Shortcuts

PettingZoo

Overview

PettingZoo is a Python zoo for studying multi-agent reinforcement learning,It can be considered as a multi-agent version of Gym。It contains the following environment families:

The following figure shows the mpe_simple_spread environment in it:

../_images/mpe_simple_spread1.gif

Note

It should be noted that PettingZoo maintains strict version management for reproducibility. All environments end with a suffix like_v0 . When the environment changes that could affect the learning outcome, the number is incremented by one_v0->_v1 to prevent potential confusion.

Installation

Installation Method

Currently PettingZoo officially supports Python 3.7~3.9 on Linux and macOS。

It can be installed directly through pip; in addition, since PettingZoo is used in unit tests in DI-engine, installing DI-engine will also install PettingZoo by default:

# Method1: Install directly with pip
pip install pettingzoo
# Method2: Just install DI-engine
pip install DI-engine

Since PettingZoo contains a lot of environments, different environments have different installation conditions on different systems. Therefore the above installation does not contain all dependencies of all environment families. For a specific environment family dependency, you can install it like this:

# install Atari family dependency
pip install pettingzoo[atari]
# or install all dependencies
pip install pettingzoo[all]

Verify Installation

After the installation is complete, run the following Python program. If no error is reported, the installation is successful.
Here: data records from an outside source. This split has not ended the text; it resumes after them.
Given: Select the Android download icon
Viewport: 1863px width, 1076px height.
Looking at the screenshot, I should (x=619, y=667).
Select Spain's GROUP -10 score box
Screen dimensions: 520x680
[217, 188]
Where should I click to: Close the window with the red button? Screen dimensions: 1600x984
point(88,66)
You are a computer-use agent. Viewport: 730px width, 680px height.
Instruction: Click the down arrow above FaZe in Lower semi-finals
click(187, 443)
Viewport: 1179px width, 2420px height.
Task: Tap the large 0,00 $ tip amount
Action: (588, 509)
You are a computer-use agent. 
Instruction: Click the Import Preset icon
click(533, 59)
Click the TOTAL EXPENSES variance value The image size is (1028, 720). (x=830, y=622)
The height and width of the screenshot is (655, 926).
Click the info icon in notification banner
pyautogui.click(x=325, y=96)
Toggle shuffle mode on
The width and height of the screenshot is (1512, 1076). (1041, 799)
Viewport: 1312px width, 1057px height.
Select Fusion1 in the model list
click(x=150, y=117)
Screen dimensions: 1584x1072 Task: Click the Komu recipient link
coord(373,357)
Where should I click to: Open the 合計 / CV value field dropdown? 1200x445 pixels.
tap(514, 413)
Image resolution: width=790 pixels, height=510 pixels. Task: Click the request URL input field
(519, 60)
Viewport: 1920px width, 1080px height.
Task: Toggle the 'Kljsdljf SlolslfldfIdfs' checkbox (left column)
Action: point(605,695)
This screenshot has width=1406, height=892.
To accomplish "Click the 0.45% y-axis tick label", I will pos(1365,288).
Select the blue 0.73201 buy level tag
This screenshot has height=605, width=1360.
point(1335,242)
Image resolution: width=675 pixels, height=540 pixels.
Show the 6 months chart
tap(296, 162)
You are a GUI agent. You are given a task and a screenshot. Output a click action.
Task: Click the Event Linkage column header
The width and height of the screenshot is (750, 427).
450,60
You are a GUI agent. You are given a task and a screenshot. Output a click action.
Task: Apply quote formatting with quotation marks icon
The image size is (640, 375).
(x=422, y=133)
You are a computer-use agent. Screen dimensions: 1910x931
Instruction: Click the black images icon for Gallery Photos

from pettingzoo.mpe import simple_spread_v2
env = simple_spread_v2.parallel_env()
obs = env.reset()
print(obs[env.agents[0]])  # (18,)

Image

DI-engine has an image ready with the framework itself and the PettingZoo environment, available via docker pull opendilab/ding:nightly, or by visiting docker hub Get more images

Space Before Transformation (Original Environment)

Since PettingZoo includes many families of environments, each of which is unique, it is difficult to cover everything. Here is an example of the Simple Spread environment in MPE.

Note

Simple Spread game‘s goal is to want agents to cover all landmarks while avoiding collisions with each other.

Observation Space

  • The agent’s observations are made by

    • the current agent’s velocity,self.vel, (2,)

    • the current agent’s position,self.pos, (2,)

    • The relative position of the landmark, landmark_rel_positions,landmark_rel_positions, (n_landmarks * 2,)

    • the relative positions of other agents, other_agent_rel_positions,other_agent_rel_positions, ((n_agents-1) * 2,)

    • Communication between other agents and the current agent, communication, ((n_agents-1) * 2,)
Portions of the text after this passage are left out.